Look in the material below for the line holding "You are a computer-use". Set it down exactly, with each later line up to and including the line holding "Instruction: Expand the".

Provided data
══════════════════════════════

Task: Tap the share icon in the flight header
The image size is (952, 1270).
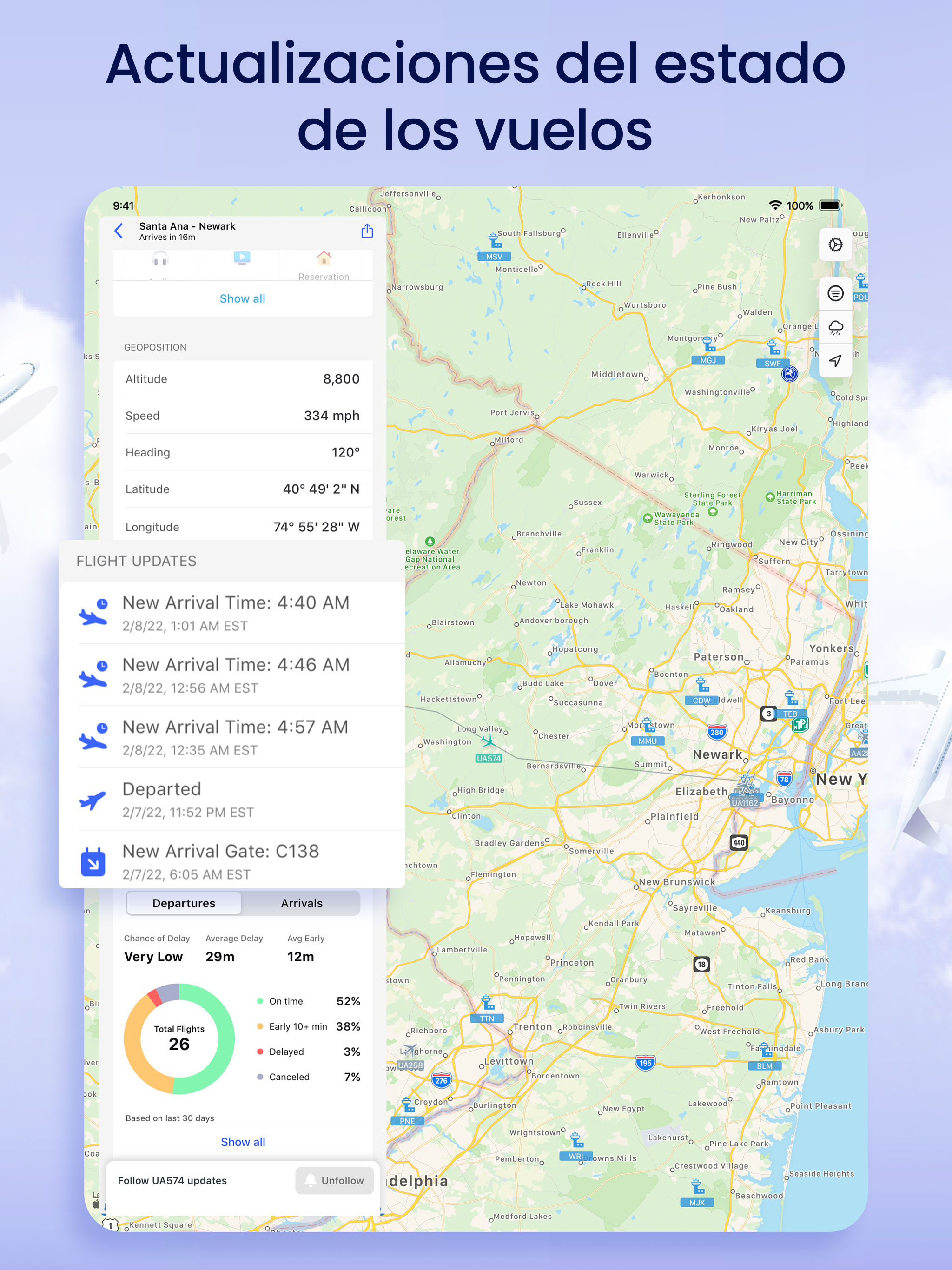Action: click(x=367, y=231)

══════════════════════════════

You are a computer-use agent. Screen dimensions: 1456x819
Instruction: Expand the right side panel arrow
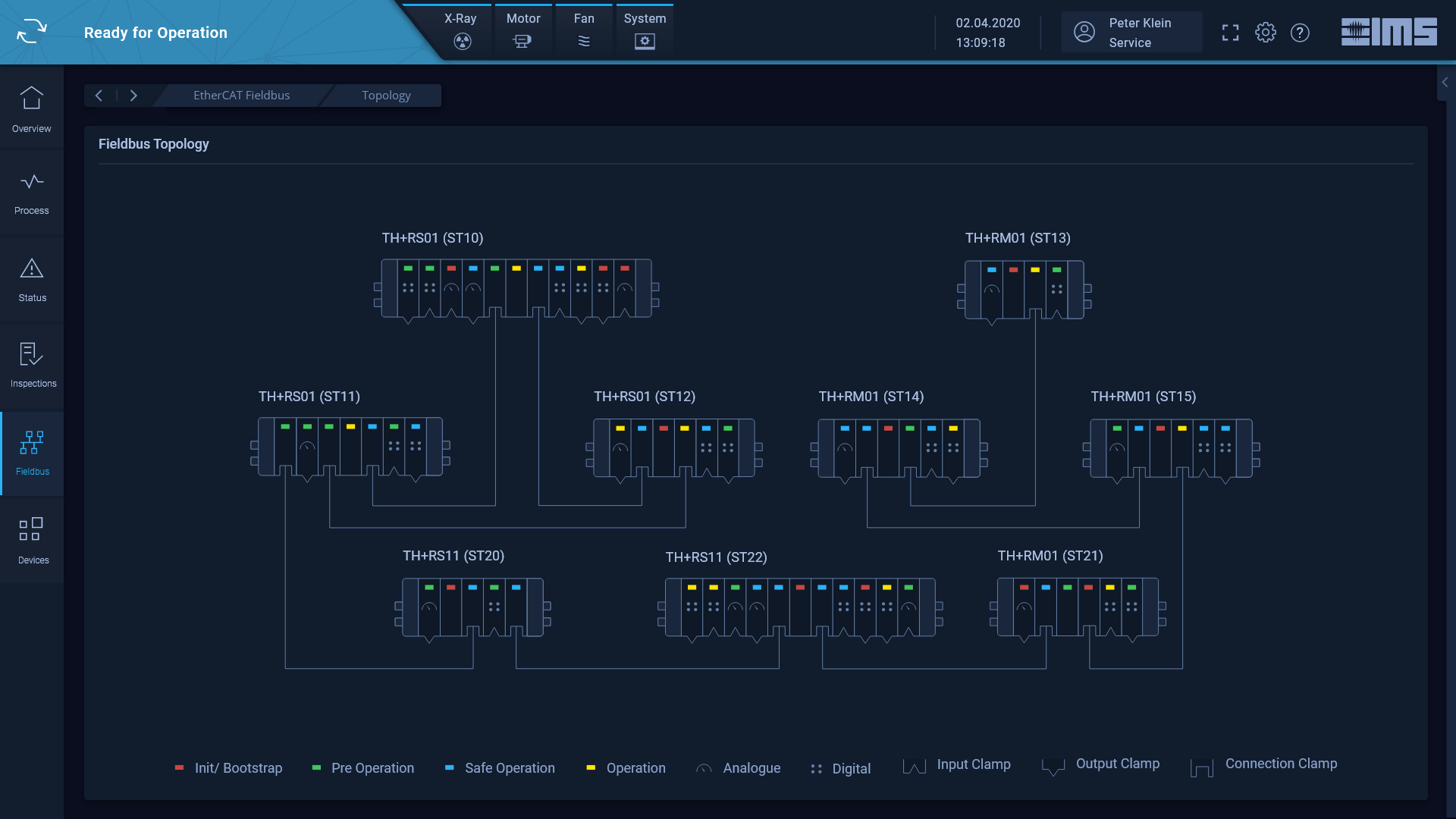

══════════════════════════════

Answer to this problem
You are a computer-use agent. Screen dimensions: 1456x819
Instruction: Expand the right side panel arrow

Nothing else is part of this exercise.